Di Indonesia pertama kali ditemukan oleh Pak Mujair di muara Sungai Serang pantai selatan Blitar, Jawa Timur pada tahun 1939. Demikian disebutkan di buku "Perkenalkan: Ikan (Pak) Mujair, dalam Dari Kutu sampai ke Gajah" karya Soeseno.
Iwan Dalauk yang akrab dipanggil Mbah Moedjair lahir di Desa Kuningan, 3 km arah timur pusat Kota Blitar. Dari pasangan Bayan Isman dan Ibu Rubiyah, lahir tahun 1890.
Suatu saat, Mbah Moedjair menemukan sejenis ikan yang jumlahnya sangat banyak dan mempunyai keunikan yaitu menyimpan anak di dalam mulutnya ketika ada bahaya dan dikeluarkan ketika keadaan sudah aman.
Melihat keunikan ikan ini, Mbah Moedjair berniat mengembangbiakkan di rumahnya di daerah Papungan-Kanigoro-Blitar. Untuk mengambil ikan ini, Mbah Moedjair menjaring dengan menggunakan kain Udeng (ikat kepala) yang biasa beliau pakai.

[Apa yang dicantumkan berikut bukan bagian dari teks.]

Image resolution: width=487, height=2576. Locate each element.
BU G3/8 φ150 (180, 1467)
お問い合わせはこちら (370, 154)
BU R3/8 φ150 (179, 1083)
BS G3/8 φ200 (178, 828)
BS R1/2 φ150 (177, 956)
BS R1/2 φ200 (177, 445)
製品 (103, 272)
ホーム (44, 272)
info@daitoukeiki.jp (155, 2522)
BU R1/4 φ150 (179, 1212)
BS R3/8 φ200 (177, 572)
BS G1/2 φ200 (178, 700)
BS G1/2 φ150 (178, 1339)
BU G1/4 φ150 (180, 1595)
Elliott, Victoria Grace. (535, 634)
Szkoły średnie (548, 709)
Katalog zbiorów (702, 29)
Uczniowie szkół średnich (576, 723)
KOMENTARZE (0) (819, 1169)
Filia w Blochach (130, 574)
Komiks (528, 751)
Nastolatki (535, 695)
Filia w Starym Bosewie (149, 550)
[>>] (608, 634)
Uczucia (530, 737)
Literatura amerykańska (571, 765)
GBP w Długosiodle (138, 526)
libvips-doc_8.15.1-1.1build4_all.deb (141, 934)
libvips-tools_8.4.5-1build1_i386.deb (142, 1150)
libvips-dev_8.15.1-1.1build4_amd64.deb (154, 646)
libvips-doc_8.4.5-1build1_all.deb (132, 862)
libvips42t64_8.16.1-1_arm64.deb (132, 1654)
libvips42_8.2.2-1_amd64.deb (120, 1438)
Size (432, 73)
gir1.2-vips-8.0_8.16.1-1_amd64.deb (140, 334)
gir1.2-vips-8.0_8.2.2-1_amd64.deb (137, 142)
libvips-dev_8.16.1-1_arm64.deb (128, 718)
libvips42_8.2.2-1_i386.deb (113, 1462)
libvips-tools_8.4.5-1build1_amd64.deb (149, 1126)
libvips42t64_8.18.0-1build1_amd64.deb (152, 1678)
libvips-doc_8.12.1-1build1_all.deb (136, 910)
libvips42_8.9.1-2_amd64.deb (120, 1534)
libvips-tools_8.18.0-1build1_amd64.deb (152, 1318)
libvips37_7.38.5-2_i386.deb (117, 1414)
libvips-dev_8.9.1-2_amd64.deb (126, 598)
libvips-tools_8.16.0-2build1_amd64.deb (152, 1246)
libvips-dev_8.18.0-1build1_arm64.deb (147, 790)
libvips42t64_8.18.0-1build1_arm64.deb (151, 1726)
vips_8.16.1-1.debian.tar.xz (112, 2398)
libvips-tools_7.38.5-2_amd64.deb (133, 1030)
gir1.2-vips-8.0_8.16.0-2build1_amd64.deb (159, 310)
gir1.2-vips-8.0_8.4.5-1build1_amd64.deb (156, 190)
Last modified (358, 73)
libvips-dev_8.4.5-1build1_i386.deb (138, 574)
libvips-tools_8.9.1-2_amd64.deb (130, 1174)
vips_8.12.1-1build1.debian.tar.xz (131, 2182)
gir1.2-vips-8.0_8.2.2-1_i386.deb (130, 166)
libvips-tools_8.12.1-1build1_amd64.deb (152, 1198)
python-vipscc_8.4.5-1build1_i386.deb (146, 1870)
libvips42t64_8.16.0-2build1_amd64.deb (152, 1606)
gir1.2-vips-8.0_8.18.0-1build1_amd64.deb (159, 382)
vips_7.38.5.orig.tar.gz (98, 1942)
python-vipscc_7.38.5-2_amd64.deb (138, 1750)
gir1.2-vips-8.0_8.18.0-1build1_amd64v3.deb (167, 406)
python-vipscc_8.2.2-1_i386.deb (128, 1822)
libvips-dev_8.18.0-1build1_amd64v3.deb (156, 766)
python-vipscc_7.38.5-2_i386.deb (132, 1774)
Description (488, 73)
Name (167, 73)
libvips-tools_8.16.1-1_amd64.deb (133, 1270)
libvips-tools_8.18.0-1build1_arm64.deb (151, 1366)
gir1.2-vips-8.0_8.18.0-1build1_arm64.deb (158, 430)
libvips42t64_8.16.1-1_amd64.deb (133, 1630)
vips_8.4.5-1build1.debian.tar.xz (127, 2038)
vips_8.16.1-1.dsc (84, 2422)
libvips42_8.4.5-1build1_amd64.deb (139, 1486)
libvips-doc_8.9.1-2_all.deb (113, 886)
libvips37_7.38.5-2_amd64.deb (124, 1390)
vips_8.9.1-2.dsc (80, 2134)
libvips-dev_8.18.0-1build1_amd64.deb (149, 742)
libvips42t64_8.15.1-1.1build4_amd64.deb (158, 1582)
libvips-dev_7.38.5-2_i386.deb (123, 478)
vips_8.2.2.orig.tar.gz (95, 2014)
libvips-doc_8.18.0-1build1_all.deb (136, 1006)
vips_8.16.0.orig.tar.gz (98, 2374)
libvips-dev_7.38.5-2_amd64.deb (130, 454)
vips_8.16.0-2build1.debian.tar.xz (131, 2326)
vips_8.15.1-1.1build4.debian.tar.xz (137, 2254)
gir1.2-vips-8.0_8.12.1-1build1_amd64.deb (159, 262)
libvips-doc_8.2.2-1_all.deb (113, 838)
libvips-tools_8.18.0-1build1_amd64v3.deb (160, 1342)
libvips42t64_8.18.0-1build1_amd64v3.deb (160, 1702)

Tetapi karena habitat yang berbeda, maka ikan ini mati sewaktu dimasukkan ke air tawar yang berada di halaman rumah Mbah Moedjair di Papungan.
Melihat kejadian seperti ini, Mbah Moedjair bukannya putus asa tetapi malah semakin gigih dalam melakukan percobaan dengan satu tujuan spesies ikan ini dapat hidup di habitat air tawar. Habitat yang sangat berbeda dari aslinya yaitu air laut (asin).
Mbah Moedjair bolak-balik Papungan-Serang yang berjarak 35 km, berjalan kaki dengan melewati hutan belantara, naik turun bukit dan akses jalan yang sulit serta memakan waktu dua hari dua malam. Di Pantai Serang ia mengambil spesies ikan ini dengan menggunakan gentong yang terbuat dari tanah liat.
Ia juga melakukan percobaan dengan mencampurkan air laut yang asin dengan air tawar, terus menerus dengan tingkat konsentrasi air tawar semakin lama semakin lebih banyak dari air laut yang kemudian kedua jenis air yang berbeda ini dapat menyatu.
Percobaan ini menemui keberhasilan pada percobaan ke-11, yang berarti 11 kali perjalanan bolak balik Papungan-Serang. Pada percobaan ke-11 ini berhasil hidup 4 ekor ikan jenis baru ini dengan habitat air tawar.
Keberhasilan Mbah Moedjair membawa ikan jenis baru ke kolam halaman rumahnya membuat nama Mbah Moedjair menjadi lekas terkenal. Dari satu kolam kemudian berkembang menjadi tiga. Ikan hasil budidayanya dibagi-bagikan ke tetangga dan sisanya di jual ke pasar dan dijajakan dengan sepeda kumbang.
Berita mengenai Mbah Moedjair juga rupanya menarik perhatian asisten resident (penguasa wilayah Jawa Timur pada masa penjajahan Belanda) yang berkedudukan di Kediri.
Asisten resident yang juga seorang peneliti tersebut kemudian melakukan penelitian mendalam tentang ikan spesies baru sekaligus mewawancarai Mbah Moedjair. Berdasar hasil penelitian dan literatur yang ada, diketahui bahwa spesies ikan Mbah Moedjair berasal dari perairan laut Afrika.
Kemudian sebagai bentuk penghargaan atas usahanya selama ini, asisten resident memberikan nama ikan spesies baru ini sesuai dengan nama penemunya, yaitu Moedjair (mujair).
Perkembangan selanjutnya, mbah Moedjair banyak menerima anugerah penghargaan dari berbagai pihak karena ikan hasil temuannya disukai banyak orang bahkan sudah mulai mendunia. Beberapa penghargaan yang diterima Mbah Moedjair di antaranya adalah dari Eksekutip Committee Indo Pasifik Fisheries Council pada tahun 1954.
Sementara penghargaan dari pemerintah Indonesia diterima pada 17 Agustus 1951 dari Kementerian Pertanian Republik Indonesia. Mbah Moedjair meninggal pada tanggal 7 September 1957 karena penyakit asma dan kemudian dimakamkan di Blitar.
Batu nisan makamnya bertuliskan "Moedjair, Penemu Ikan Moedjair" lengkap dengan ukiran ikan mujair.